In this working world of problems coming at us 24/7, dwindling resources and fires burning all around us, it is very difficult to focus on your management and leadership skills. Often, we get very little coaching or mentoring from our bosses. Our performance appraisals focus mostly on hitting the numbers, and not on true development of our skills and abilities in managing people. Even if we do take the time to focus on developing leadership skills, it is nearly impossible to break old habits without consistent, specific feedback on how we are doing.
Becoming a leader does not happen overnight, but there are some things you can do today that will help you take some strides to getting there:
Set up teams. Get groups of people working together more often. Create the teams either by project, department, or cross-functionally. Give them some clear expectations of what you want them to accomplish as a team, and let them go. They will learn to communicate better and, in most cases, will exceed your expectations.

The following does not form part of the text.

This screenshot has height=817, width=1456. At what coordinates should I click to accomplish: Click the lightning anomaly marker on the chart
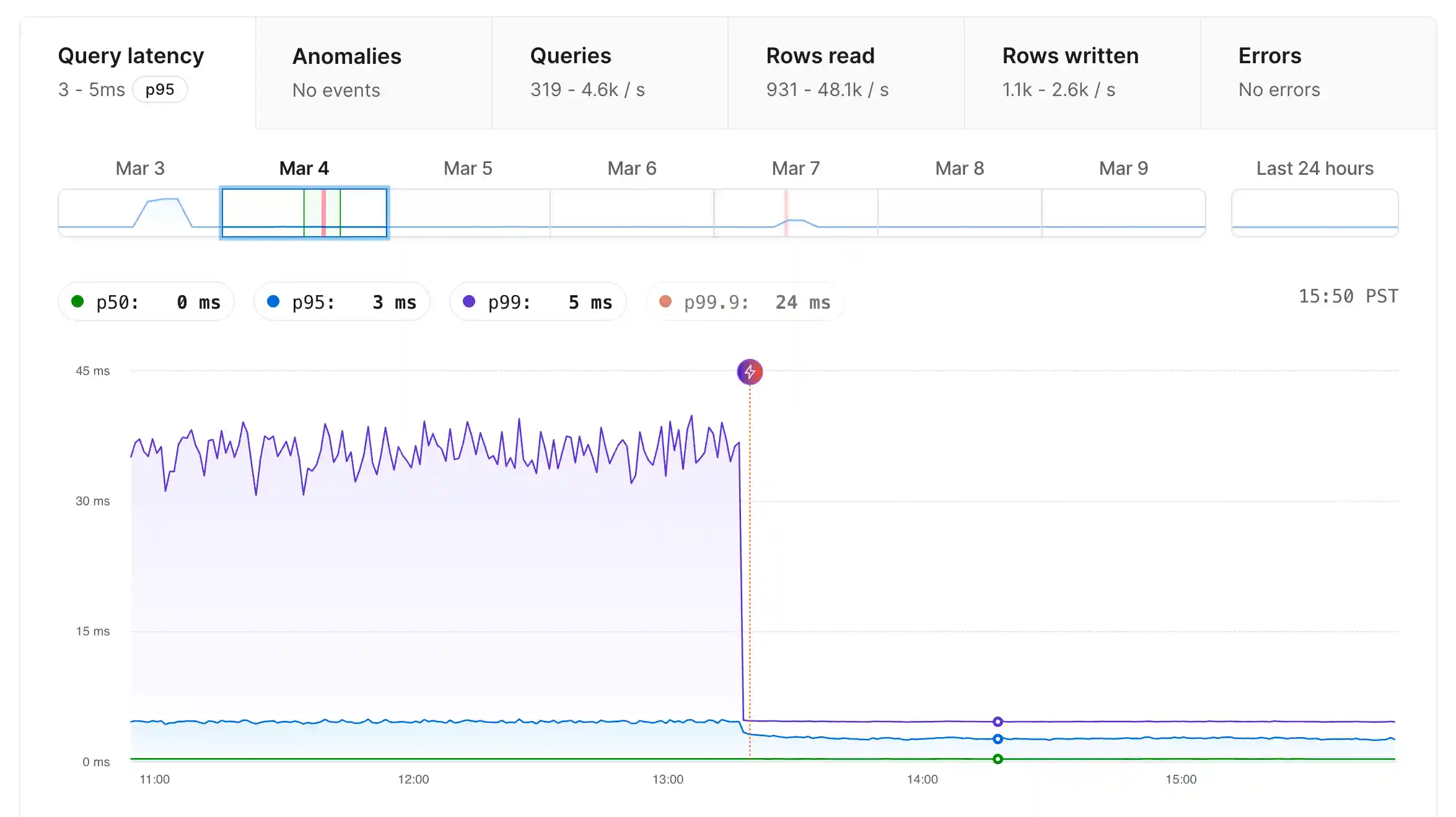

Hire people that are better than you. Learn to interview using behavioral questions. Recruit and hire people that have greater potential than you do. That will increase you energy level and make you perform to your maximum capability. Bringing on people that want your job, and will work to get it, will increase the energy and commitment of everyone around them.

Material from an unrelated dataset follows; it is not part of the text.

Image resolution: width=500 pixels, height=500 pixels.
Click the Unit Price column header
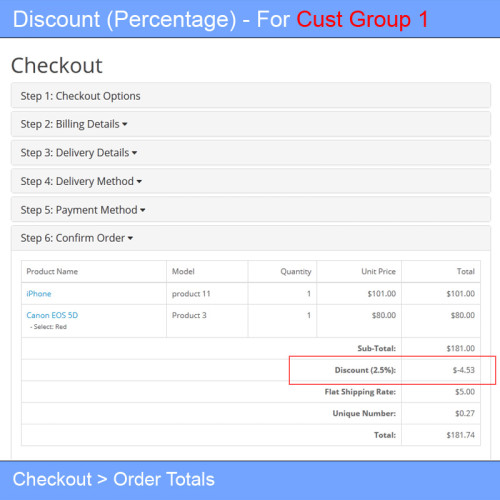coord(379,271)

Learn to be very specific. Build in numbers when you give directions to people, whenever you can. Create a picture in their mind of what you are talking about. When talking to your employees, always give a solid introduction to what you are going to talk about, check for their understanding, and summarize before you end the conversation.
Assign projects in pieces. When you give employees huge tasks all at once, you are increasing the odds they fail. Large projects piled on top of what people are already doing can be overwhelming. Break the projects down into smaller pieces that you can follow-up on regularly. With each piece of success, keep giving additional pieces until the project is completed. You do not eat an elephant in one bite.
Smile. Take the time each day to greet your employees with a smile and thank them for being there. People do not remember what you did as much as they remember how you made them feel. Showing just a little courtesy will dramatically improve morale and it takes very little effort.
Ask for input. Sincerely seek the opinions of others. Learn to ask more open-ended questions of people, and then truly listen to their answers. Work hard at implementing what they tell you. Asking versus telling people what to do will increase trust, understanding, and involvement.
Celebrate successes through stories. Take time to gather employees and have everyone share stories of what has worked well recently. Ask for volunteers. Making it mandatory will put pressure on people to come up with a story. Do it spontaneously. Doing this will enhance relationships, increase learning, and show that you are committed to teamwork.
Put flipcharts all around. Too often, people have meetings and good ideas are not recorded. Having a flipchart in every conference room, and using them, will help capture ideas. Instead of having discussions that go nowhere, use a flipchart to problem-solve and keep discussions on track.
Write notes. In this electronic world, emails are easily disposed of. Take the time to write handwritten thank you notes to employees. We like personal reminders of when we have made a difference.